DATA SECTION:
################

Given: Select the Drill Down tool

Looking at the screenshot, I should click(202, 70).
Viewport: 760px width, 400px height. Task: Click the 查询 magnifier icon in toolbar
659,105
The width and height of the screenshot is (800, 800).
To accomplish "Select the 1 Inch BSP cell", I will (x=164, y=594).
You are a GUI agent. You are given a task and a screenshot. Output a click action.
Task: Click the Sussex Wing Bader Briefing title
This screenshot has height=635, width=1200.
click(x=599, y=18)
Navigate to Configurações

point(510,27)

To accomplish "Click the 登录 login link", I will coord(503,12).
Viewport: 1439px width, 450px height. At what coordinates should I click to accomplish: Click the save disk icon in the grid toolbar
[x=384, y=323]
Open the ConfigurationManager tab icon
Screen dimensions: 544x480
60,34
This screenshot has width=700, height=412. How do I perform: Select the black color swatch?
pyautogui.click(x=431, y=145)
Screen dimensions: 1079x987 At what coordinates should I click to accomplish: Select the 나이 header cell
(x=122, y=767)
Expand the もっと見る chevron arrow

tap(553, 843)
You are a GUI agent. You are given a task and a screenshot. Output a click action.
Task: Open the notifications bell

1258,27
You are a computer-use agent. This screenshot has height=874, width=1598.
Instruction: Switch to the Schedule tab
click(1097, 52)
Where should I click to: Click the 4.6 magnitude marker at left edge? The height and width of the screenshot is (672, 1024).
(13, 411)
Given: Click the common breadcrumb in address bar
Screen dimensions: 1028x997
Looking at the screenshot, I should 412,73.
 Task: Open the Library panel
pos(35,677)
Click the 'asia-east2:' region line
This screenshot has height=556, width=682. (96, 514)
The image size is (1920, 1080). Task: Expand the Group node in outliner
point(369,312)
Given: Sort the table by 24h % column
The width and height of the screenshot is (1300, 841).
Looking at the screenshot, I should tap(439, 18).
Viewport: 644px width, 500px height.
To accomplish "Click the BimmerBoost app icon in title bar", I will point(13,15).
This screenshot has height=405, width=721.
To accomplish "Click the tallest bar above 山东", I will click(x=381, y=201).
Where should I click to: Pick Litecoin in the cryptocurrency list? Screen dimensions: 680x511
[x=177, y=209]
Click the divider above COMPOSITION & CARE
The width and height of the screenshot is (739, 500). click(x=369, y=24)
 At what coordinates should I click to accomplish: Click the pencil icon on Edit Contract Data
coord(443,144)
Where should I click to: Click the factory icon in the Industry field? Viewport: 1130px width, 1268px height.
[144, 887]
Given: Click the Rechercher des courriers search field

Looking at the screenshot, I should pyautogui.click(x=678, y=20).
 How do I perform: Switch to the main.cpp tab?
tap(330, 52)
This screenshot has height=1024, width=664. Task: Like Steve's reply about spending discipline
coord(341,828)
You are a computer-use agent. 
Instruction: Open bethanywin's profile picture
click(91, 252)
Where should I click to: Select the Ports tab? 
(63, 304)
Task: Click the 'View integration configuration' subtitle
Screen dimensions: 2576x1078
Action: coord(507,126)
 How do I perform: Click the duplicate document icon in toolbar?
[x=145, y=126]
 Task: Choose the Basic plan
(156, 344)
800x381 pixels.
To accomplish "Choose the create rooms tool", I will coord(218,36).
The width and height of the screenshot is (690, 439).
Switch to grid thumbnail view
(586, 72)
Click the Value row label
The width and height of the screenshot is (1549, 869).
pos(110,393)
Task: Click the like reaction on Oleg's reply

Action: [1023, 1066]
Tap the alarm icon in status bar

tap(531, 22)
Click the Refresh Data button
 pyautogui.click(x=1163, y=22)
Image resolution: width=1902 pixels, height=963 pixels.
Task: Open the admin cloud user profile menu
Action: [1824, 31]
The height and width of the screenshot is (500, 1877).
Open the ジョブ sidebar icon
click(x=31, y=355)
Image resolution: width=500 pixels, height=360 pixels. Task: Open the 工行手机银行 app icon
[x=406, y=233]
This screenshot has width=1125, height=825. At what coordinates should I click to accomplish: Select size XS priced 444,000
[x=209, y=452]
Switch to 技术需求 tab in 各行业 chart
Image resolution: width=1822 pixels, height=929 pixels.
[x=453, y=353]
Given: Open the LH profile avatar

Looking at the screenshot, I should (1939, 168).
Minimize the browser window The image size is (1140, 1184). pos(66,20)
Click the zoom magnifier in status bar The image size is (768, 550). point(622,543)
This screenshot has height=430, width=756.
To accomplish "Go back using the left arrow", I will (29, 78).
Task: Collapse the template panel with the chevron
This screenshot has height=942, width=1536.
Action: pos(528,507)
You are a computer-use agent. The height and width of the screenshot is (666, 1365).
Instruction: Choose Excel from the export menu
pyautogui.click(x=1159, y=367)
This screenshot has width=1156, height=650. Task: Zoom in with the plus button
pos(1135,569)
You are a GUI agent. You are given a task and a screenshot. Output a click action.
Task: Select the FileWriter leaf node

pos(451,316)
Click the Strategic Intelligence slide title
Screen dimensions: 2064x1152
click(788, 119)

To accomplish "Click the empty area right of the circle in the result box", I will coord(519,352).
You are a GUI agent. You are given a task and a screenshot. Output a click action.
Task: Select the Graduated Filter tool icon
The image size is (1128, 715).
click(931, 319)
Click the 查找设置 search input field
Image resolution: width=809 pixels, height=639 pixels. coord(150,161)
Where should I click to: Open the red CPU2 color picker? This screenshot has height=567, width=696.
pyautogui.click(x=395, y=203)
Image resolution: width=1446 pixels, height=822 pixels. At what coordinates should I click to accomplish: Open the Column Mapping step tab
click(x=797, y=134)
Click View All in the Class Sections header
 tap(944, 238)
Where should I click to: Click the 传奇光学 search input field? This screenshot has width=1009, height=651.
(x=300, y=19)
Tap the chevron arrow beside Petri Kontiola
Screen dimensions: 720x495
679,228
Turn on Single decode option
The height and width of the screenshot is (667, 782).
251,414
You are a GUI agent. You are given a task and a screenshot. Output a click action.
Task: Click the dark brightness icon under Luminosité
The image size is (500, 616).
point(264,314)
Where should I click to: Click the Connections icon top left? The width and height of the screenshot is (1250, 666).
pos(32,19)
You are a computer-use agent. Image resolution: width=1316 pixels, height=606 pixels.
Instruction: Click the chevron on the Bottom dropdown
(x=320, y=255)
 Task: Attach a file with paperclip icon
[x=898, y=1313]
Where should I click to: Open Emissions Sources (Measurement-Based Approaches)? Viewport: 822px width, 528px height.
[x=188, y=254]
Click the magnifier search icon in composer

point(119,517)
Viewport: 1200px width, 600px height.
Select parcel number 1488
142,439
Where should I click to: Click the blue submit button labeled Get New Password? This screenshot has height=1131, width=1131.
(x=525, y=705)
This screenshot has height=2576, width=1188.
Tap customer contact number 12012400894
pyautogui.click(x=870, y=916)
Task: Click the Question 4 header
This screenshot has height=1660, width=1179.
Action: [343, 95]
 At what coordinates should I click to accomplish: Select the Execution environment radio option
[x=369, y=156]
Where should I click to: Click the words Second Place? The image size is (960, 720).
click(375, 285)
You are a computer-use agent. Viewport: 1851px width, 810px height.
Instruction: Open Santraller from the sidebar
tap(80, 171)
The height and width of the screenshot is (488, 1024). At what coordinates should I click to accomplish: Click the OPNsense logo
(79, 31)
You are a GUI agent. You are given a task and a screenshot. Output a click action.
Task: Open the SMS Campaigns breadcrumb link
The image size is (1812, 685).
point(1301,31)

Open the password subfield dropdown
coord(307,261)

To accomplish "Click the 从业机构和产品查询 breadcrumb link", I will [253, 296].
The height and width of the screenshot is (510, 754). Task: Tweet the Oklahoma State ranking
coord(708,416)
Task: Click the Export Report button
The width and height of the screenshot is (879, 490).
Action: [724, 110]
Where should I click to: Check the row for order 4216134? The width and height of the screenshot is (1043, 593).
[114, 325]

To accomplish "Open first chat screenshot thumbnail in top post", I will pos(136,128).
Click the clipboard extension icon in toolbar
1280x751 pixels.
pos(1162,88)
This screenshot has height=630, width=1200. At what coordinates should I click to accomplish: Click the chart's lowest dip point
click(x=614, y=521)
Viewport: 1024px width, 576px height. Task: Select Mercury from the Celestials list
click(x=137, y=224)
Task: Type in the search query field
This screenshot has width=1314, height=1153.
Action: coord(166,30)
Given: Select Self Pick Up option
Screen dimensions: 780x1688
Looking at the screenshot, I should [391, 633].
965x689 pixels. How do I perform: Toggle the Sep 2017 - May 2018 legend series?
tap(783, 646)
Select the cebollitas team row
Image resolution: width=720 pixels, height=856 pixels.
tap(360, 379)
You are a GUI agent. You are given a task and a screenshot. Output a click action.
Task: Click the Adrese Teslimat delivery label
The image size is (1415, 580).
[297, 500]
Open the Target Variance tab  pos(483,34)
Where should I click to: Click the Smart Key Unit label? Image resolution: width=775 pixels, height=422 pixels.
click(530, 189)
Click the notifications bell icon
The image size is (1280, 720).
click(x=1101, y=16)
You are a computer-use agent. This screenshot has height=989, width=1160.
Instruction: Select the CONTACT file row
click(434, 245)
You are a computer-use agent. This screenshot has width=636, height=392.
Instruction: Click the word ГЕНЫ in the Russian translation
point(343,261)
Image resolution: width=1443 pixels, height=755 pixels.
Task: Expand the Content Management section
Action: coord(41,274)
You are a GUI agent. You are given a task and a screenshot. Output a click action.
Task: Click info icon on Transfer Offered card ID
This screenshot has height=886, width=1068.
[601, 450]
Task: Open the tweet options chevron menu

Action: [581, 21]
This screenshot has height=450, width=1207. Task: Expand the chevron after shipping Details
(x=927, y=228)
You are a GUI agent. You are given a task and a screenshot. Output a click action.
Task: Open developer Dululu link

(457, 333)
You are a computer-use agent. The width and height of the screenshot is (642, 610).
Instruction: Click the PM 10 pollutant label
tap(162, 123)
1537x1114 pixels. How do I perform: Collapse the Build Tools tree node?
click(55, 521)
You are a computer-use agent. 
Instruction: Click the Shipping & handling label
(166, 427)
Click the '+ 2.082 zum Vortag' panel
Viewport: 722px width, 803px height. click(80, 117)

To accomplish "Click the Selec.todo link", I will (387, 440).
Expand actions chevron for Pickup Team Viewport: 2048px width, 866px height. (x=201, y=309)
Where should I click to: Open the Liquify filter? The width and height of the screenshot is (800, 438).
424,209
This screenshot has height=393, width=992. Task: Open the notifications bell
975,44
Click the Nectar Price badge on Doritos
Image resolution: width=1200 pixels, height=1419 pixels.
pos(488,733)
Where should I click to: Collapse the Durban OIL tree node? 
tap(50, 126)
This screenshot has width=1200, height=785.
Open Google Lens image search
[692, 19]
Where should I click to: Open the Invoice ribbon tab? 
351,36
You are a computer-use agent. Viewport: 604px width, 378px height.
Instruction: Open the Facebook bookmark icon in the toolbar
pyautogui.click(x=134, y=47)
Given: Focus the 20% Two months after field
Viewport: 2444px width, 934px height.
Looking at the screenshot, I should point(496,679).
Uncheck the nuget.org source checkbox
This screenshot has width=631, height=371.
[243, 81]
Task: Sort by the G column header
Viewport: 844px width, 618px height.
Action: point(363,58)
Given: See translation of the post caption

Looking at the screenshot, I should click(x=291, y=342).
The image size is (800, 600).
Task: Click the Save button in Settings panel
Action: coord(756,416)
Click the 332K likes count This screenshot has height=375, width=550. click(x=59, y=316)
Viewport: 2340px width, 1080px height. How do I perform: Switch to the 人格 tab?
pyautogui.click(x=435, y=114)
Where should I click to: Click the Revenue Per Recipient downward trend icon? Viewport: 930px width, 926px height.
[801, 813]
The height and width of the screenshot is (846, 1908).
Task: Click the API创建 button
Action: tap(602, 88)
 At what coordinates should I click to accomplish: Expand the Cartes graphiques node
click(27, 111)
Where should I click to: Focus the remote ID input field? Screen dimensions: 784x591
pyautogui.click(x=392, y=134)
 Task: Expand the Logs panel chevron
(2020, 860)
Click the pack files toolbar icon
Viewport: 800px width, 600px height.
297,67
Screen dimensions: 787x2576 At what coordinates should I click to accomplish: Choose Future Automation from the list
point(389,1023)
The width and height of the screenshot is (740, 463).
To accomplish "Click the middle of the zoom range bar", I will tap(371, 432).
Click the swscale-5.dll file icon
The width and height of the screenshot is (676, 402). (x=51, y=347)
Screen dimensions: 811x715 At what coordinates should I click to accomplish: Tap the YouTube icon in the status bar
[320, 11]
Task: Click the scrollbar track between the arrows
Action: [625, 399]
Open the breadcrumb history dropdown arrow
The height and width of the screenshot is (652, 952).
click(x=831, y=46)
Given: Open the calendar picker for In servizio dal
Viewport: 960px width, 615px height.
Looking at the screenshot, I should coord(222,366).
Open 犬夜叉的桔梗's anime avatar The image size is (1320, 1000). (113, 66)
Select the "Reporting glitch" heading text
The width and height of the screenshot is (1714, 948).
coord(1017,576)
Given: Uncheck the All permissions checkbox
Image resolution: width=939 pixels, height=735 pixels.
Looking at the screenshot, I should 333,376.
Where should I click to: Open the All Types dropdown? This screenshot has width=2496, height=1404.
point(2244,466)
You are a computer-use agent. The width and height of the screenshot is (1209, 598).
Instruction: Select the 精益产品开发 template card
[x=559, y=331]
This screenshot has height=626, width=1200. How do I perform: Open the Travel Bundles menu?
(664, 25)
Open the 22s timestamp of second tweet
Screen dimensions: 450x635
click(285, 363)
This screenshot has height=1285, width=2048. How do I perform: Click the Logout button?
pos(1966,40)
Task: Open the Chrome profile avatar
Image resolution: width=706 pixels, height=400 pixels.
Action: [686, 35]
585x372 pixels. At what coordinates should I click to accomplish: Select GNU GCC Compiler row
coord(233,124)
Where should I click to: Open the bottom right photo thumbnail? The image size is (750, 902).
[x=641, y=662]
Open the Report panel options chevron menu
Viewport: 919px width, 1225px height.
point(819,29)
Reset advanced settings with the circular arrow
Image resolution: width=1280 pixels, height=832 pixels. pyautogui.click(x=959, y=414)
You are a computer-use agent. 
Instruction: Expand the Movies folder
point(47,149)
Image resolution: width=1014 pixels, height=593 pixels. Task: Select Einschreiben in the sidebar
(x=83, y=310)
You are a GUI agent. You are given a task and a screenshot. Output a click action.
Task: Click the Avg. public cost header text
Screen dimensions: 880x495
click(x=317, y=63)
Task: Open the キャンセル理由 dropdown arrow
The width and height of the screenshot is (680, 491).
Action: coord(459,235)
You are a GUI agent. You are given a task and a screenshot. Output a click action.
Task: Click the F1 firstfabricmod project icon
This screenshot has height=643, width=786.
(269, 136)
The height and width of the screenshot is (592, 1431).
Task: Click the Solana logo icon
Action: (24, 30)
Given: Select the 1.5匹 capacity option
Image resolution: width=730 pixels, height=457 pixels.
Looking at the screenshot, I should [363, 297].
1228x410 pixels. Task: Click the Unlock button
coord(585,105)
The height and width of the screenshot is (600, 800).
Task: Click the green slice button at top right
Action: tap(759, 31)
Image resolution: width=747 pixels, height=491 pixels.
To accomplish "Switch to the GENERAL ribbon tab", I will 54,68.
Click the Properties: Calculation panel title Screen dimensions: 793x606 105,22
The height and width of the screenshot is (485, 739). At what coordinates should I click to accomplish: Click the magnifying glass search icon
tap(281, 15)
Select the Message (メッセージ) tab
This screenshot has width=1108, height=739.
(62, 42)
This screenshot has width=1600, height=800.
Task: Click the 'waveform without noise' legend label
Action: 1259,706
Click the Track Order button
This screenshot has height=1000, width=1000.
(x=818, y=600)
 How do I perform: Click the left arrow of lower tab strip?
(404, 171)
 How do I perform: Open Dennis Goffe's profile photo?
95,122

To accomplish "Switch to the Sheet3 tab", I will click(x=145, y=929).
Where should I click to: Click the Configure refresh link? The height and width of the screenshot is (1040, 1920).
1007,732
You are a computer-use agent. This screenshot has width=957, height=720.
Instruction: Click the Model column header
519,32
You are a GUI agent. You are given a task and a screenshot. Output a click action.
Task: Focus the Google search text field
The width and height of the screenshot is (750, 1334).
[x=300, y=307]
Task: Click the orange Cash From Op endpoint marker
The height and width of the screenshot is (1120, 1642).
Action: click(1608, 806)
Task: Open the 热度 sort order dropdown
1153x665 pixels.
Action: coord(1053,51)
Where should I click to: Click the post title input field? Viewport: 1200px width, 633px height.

################

Up to and including the line with "Given: Sort the table by 24h % column", reproduce the material above exactly as it appears, starting from its first line.

TASK RESPONSE:
Given: Select the Drill Down tool

Looking at the screenshot, I should click(202, 70).
Viewport: 760px width, 400px height. Task: Click the 查询 magnifier icon in toolbar
659,105
The width and height of the screenshot is (800, 800).
To accomplish "Select the 1 Inch BSP cell", I will (x=164, y=594).
You are a GUI agent. You are given a task and a screenshot. Output a click action.
Task: Click the Sussex Wing Bader Briefing title
This screenshot has height=635, width=1200.
click(x=599, y=18)
Navigate to Configurações

point(510,27)

To accomplish "Click the 登录 login link", I will coord(503,12).
Viewport: 1439px width, 450px height. At what coordinates should I click to accomplish: Click the save disk icon in the grid toolbar
[x=384, y=323]
Open the ConfigurationManager tab icon
Screen dimensions: 544x480
60,34
This screenshot has width=700, height=412. How do I perform: Select the black color swatch?
pyautogui.click(x=431, y=145)
Screen dimensions: 1079x987 At what coordinates should I click to accomplish: Select the 나이 header cell
(x=122, y=767)
Expand the もっと見る chevron arrow

tap(553, 843)
You are a GUI agent. You are given a task and a screenshot. Output a click action.
Task: Open the notifications bell

1258,27
You are a computer-use agent. This screenshot has height=874, width=1598.
Instruction: Switch to the Schedule tab
click(1097, 52)
Where should I click to: Click the 4.6 magnitude marker at left edge? The height and width of the screenshot is (672, 1024).
(13, 411)
Given: Click the common breadcrumb in address bar
Screen dimensions: 1028x997
Looking at the screenshot, I should 412,73.
 Task: Open the Library panel
pos(35,677)
Click the 'asia-east2:' region line
This screenshot has height=556, width=682. (96, 514)
The image size is (1920, 1080). Task: Expand the Group node in outliner
point(369,312)
Given: Sort the table by 24h % column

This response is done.